Jordanian Foreign Minister Ayman Safadi (R) and UNRWA Commissioner-General Pierre Kraehenbuehl attend their news conference in Amman, Jordan, August 30, 2018.
Jordan said on Thursday it would lead a campaign to raise funds for the UN agency that supports Palestinian refugees, to help it survive after the United States cut its funding.
Foreign Minister Ayman Safadi said a meeting next month in New York on the sidelines of the UN General Assembly would mobilise support for the United Nations Relief and Works Agency (UNRWA) to continue core education and health services.
The Jordanian foreign minister said the New York event aims to "close the gap and put in place a plan that will ensure UNRWA's continued, ongoing funding for the coming years", Safadi said.
It will also "reaffirm that UNRWA is an organisation created by the UN General Assembly, with a clear and particular role, and this role must continue", he added.
Safadi said the meeting, set for September 27 on the sidelines of the UN General Assembly, "aims to provide financial and political support to UNRWA".

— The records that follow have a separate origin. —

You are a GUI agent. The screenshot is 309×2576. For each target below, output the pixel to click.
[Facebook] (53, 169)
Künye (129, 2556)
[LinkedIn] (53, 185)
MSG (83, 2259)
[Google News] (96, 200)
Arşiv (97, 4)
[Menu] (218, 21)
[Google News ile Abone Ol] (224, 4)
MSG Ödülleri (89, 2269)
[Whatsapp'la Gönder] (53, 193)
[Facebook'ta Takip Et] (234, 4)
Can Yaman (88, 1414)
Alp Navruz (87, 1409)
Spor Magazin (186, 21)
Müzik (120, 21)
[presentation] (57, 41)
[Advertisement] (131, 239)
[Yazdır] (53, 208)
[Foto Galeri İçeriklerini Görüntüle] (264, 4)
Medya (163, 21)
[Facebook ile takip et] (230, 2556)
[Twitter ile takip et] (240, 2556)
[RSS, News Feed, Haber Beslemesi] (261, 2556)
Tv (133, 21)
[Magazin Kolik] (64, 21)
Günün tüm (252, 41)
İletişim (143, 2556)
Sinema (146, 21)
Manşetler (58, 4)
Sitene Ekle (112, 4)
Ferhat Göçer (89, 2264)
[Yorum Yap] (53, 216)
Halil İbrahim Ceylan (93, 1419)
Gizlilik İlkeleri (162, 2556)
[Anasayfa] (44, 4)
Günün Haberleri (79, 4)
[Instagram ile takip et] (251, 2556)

UNRWA has faced a cash crisis since the United States, long its biggest donor, earlier this year in January slashed funding by $300 million, saying the agency needed to make unspecified reforms and calling on the Palestinians to renew peace talks with Israel.
UNRWA has warned it currently only has the funds to keep its 711 schools open for the next month.
Speaking alongside the Jordanian foreign minister, UNRWA director Pierre Krahenbuhl said the agency needs $200 million to continue its work until the end of this year.
By the end of September, "UNRWA won't have a penny," the agency's spokesman Chris Gunness warned Wednesday.
"Any shortage in funding will drive hundreds of thousands towards deprivation and despair," Safadi, whose country has 2.2 million UN registered Palestinian refugees, said in Amman after meeting Pierre Krahenbuhl, the UNRWA head.
Lobby for donors
Jordan will call for an Arab League meeting to lobby for donors to cover the $200 million shortfall needed to shore up UNRWA, Safadi said.
"One cannot wish 5.3 million Palestine refugees away. These are people who have rights and for many years now, for decades have faced a plight and injustice that is simply immense," UNRWA's Krahenbuhl said at a news conference with Safadi.
The agency supports some five million registered Palestinian refugees and provides schooling for 526,000 children in the Palestinian territories, Lebanon, Syria and Jordan.
"As long as a just a lasting solution has not found of the issue of Israel-Palestine conflict we will continue to implement the mandate that the General Assembly has given us."
The Palestinians assert the right under international law to return to homes abandoned in Israel or be compensated. Safadi said funding cuts for UNRWA undermine that right.
"The continuation of UNRWA means continued commitment by the international community to working towards a just solution of the refugees that guarantees the right of return and compensation," Safadi said.
Safadi last week raised the plight of UNRWA with US Secretary of State Mike Pompeo in Washington where officials say he warned of "dangerous consequences" to regional stability if the financial crisis were not resolved.